48キロ級優勝・田村「こうして10連覇できたことが本当にうれしい。アトランタが終わった瞬間からシドニーへの準備が自分の心の中で始まったので、今はこれでいよいよ本番なんだ、という意気込みです。4年前と今ではさまざまな点で違いがあります。ただ、社会人になったこともありますし、責任というものをしっかりと受け止めて行きたい」

52キロ級優勝・楢崎「このたびシドニー五輪代表にこうして選ばれたことは本当に大きな喜びです。アトランタで銅メダルを獲得した後、2年くらいのブランクがあって、悩むこともあった。けれども今こうして競技に戻ってくることができたことがうれしい。自分の力を出せずに終わった4年前の課題を何とか克服したいと思っていますし、メダル獲得には当然のことながら、現状維持ではとても無理だと思っています。5ケ月で体を作り直したい」

63キロ級優勝・前田桂子(筑波大3年)「昨年の世界選手権優勝で五輪出場枠を自分自身で獲得したのだから、なんとしてもきょうは自分が勝って五輪に行くんだと、言い聞かせた。昨年から辛いことが続いた(父の死去、ひじの故障)けれど大学で山口先生(山口香)から言っていただいた一言ですべてがふっきれた。山口さんには、『負けることを怖がっているからいけない。辛い気持ちから逃げても何もならない』と励まされました」

70キロ級優勝・天尾美貴(コマツ)「勝ちましたが、試合内容が全然良くなかったと思うと悔しいです。
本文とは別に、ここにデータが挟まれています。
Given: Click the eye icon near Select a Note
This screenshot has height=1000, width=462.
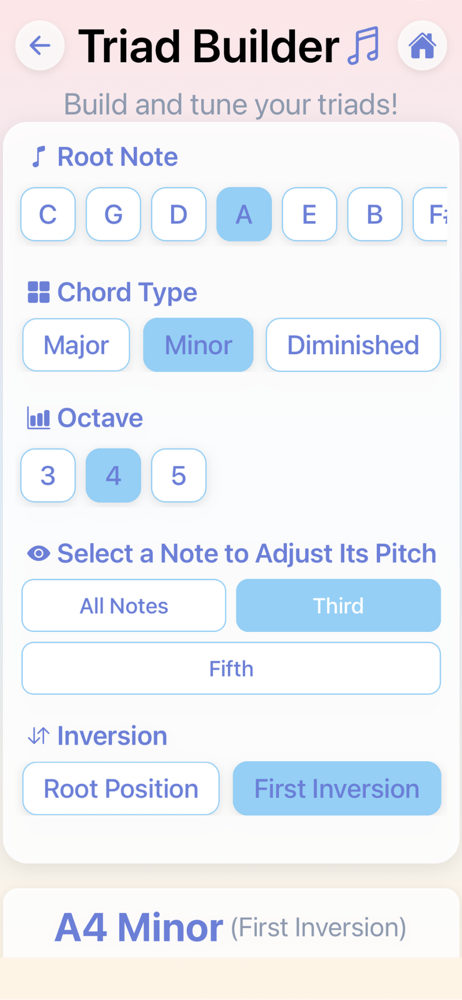Looking at the screenshot, I should coord(38,554).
去年一年間でも対戦しているし、上野さんが大きな存在だった」

70キロ級シドニー代表上野「負けてしまったにもかかわらず代表になってしまって複雑な気持ちです。決勝では気持ちが自然と後ろ向きになるような、私の悪いところがすべて出た試合でした。オリンピックに向けて何とか立て直したい」

78キロ級優勝・阿武教子(警視庁)「アトランタでは(1回戦1本負けで)30秒も畳に立っていることができなかったので、シドニーでは絶対に30秒以上は(笑い)立っていることを目標にします。自分の中では4年後はもうありませんから、これが最後、の気持ちでかけます」

78キロ超級優勝・二宮美穂(コマツ)「あと2週間あるので緊張感を保って行きたい。シドニー五輪の代表になる前に、気持ちをまずピークに持っていけるようにしたいと思う」(※代表は4月23日の全日本女子選手権で決定する)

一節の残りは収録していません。